Only the lines from the one containing "Given: Click the GIGABYTE logo" through the end of the records should be retyped, exactly and including both ends; pictures stay out.

------ Supplied data

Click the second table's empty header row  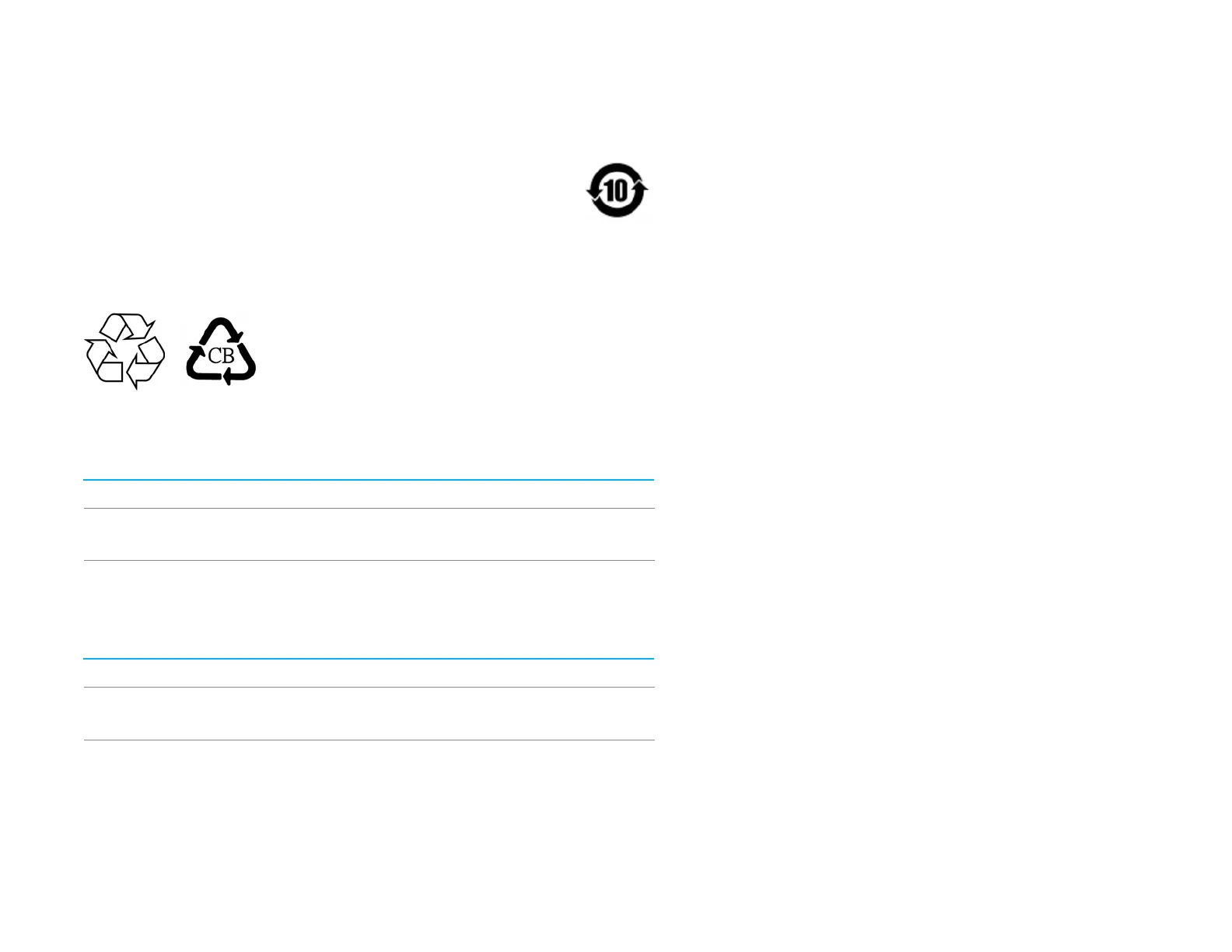[x=369, y=674]
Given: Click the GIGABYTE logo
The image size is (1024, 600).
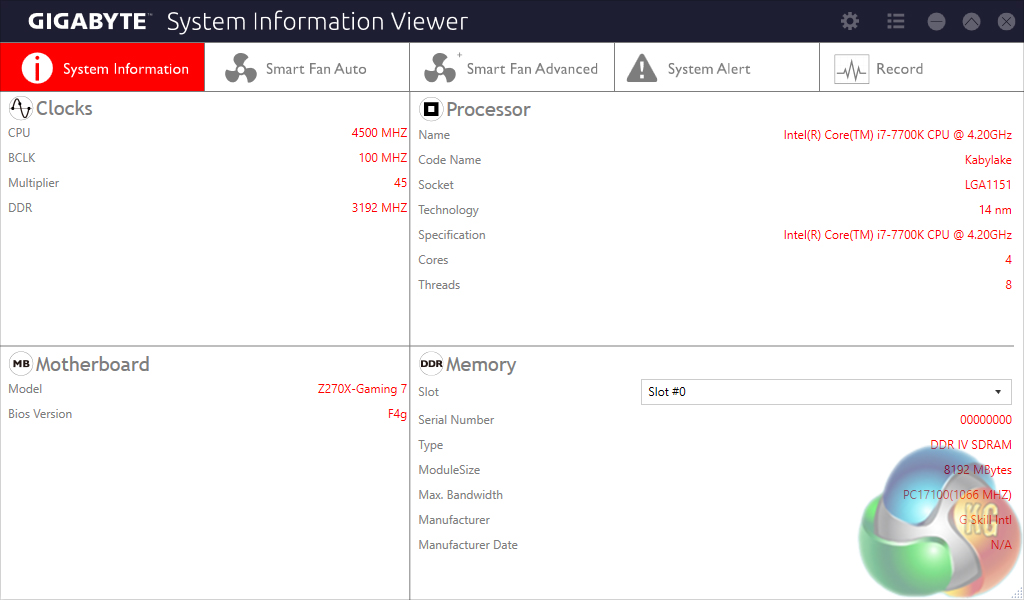Looking at the screenshot, I should pos(87,21).
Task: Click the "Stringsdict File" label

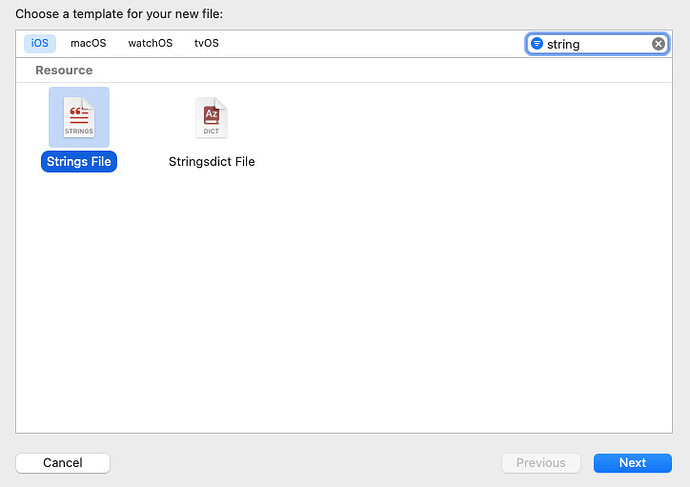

------------

Result of this exercise:
Given: Click the GIGABYTE logo
The image size is (1024, 600).
Looking at the screenshot, I should pos(87,21).
Task: Click the "Stringsdict File" label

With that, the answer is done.